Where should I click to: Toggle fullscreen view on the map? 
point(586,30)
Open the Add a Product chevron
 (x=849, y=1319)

==

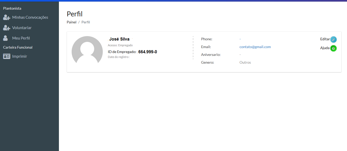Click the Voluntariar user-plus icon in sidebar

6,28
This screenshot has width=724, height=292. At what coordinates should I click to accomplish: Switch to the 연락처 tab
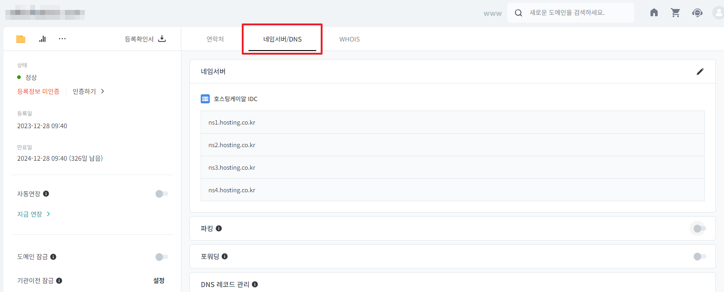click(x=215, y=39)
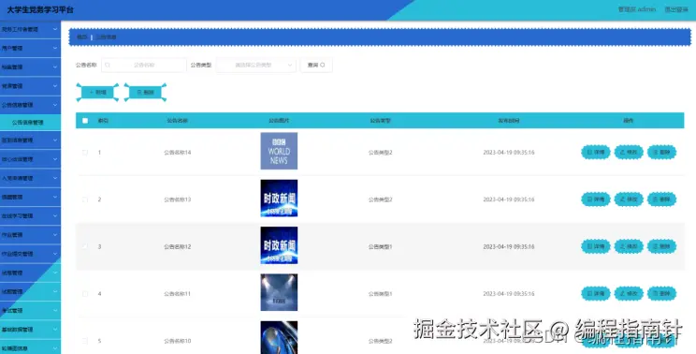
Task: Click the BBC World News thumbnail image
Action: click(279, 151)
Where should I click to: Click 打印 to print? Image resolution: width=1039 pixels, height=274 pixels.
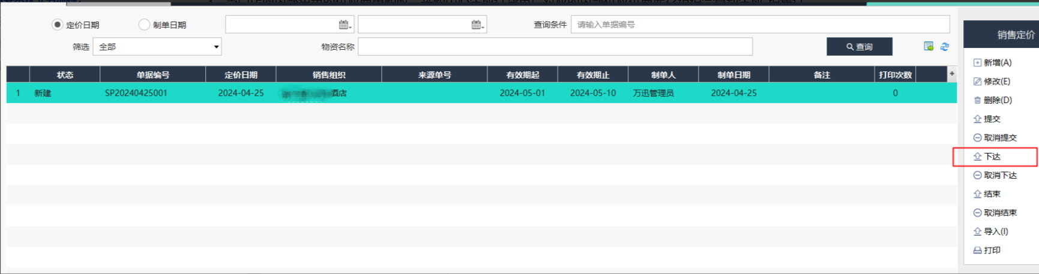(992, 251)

---

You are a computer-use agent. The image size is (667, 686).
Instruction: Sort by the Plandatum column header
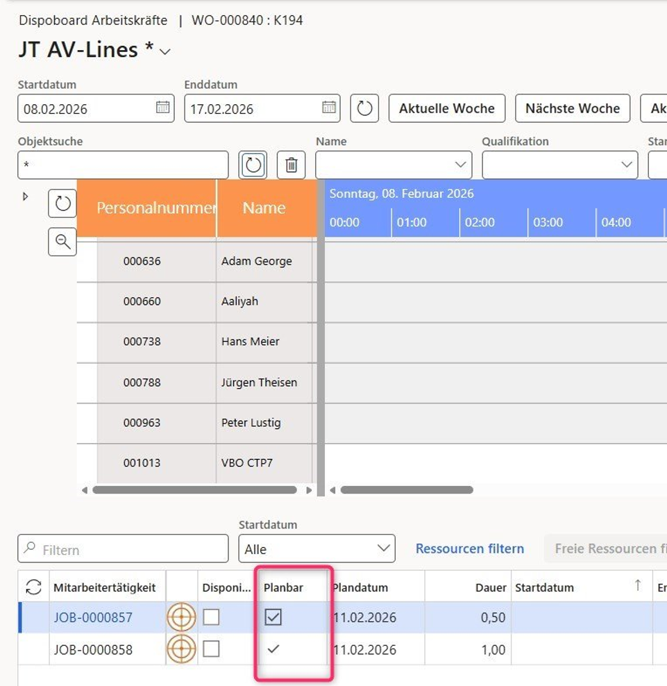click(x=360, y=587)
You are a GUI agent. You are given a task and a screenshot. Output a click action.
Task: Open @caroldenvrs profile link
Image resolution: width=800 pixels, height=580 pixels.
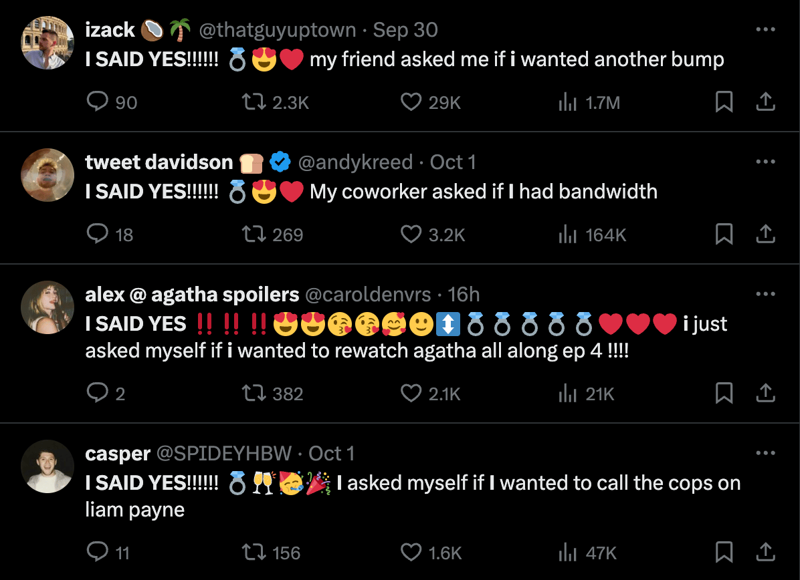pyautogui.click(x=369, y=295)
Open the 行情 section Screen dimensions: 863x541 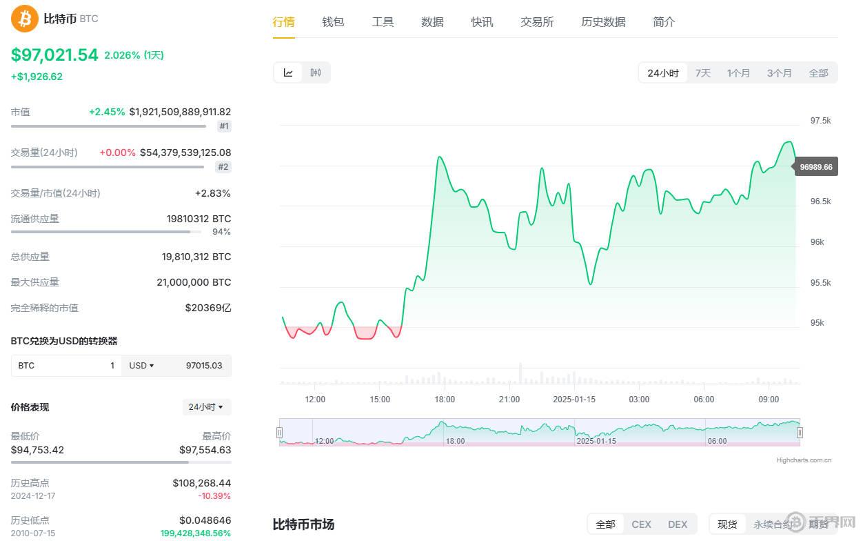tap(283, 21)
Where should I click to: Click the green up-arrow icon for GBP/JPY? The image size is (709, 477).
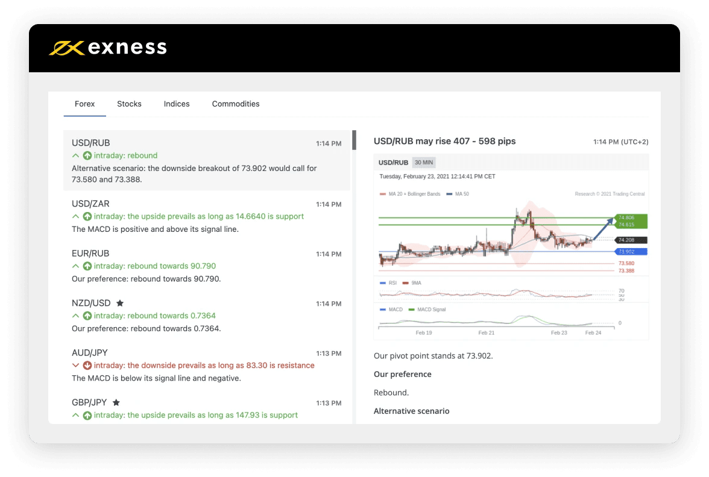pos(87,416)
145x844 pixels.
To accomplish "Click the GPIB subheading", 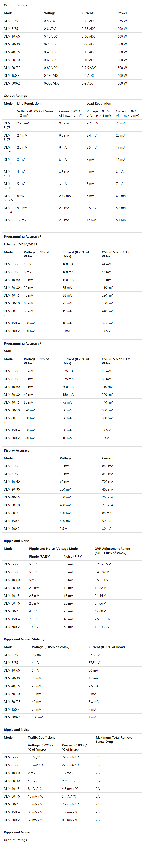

* **Assignment**: Look through the entries and work out how many lines have the word "agent" in them; reply with that number only.

* **Task response**: 2